--- begin Task input ---

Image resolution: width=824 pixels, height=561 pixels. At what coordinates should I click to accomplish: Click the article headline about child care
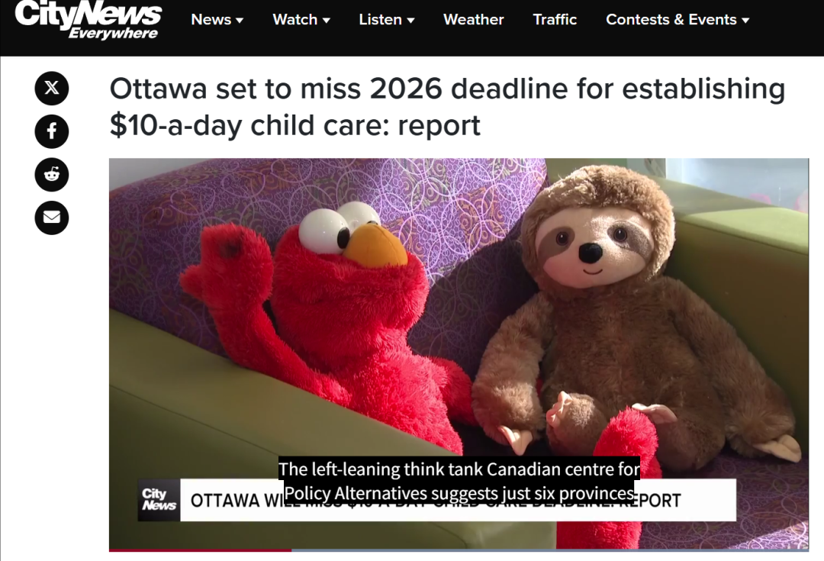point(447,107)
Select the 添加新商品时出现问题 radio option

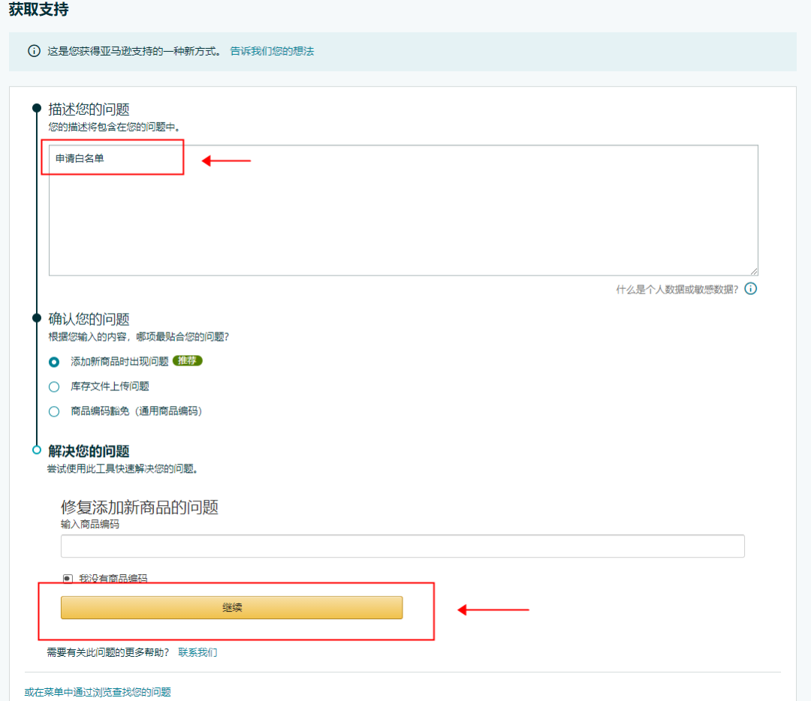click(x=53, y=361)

--- end Task input ---
--- begin Task input ---

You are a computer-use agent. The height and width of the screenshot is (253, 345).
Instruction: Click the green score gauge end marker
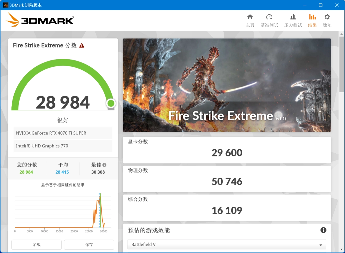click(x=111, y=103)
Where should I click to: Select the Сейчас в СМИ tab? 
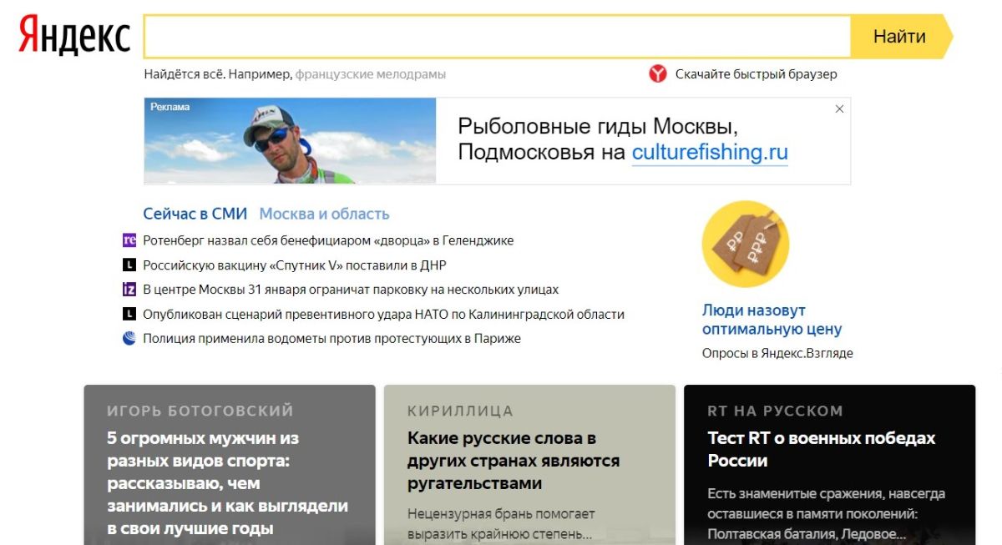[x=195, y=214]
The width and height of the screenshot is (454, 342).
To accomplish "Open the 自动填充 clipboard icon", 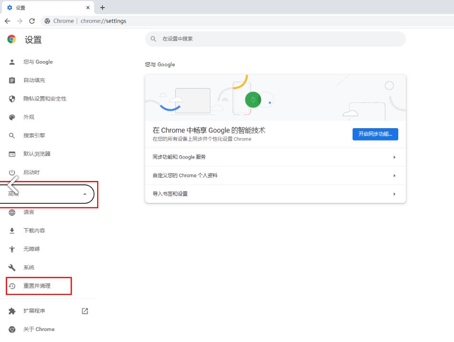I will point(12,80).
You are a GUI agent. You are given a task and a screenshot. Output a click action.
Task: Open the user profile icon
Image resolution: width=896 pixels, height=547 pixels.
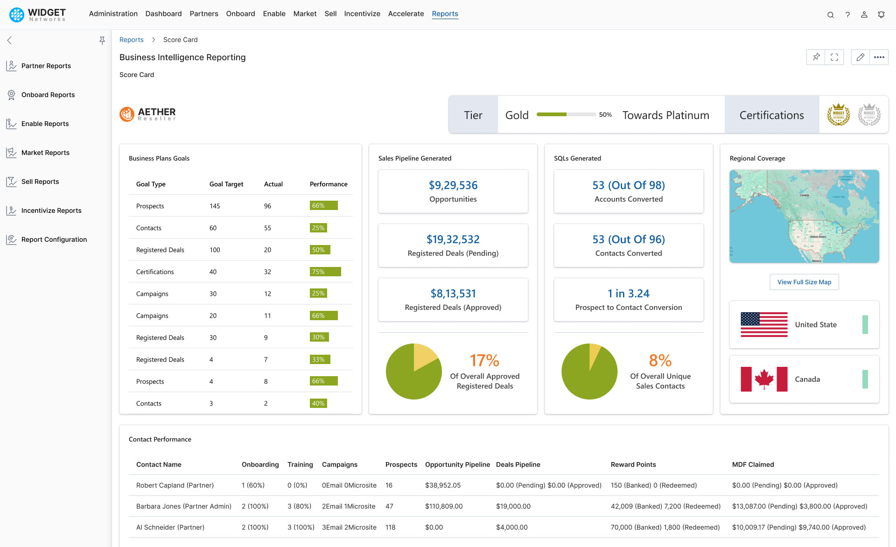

--- end Task input ---

Exercise directions: Find every line in the records that contains the string "width" with the same capitalization, and copy those lines.

Output of the exercise:
Image resolution: width=824 pixels, height=561 pixels. At what coordinates should I click to accomplish: Click the article headline about child care
You are a computer-use agent. The height and width of the screenshot is (253, 345).
The width and height of the screenshot is (454, 342).
Image resolution: width=896 pixels, height=547 pixels.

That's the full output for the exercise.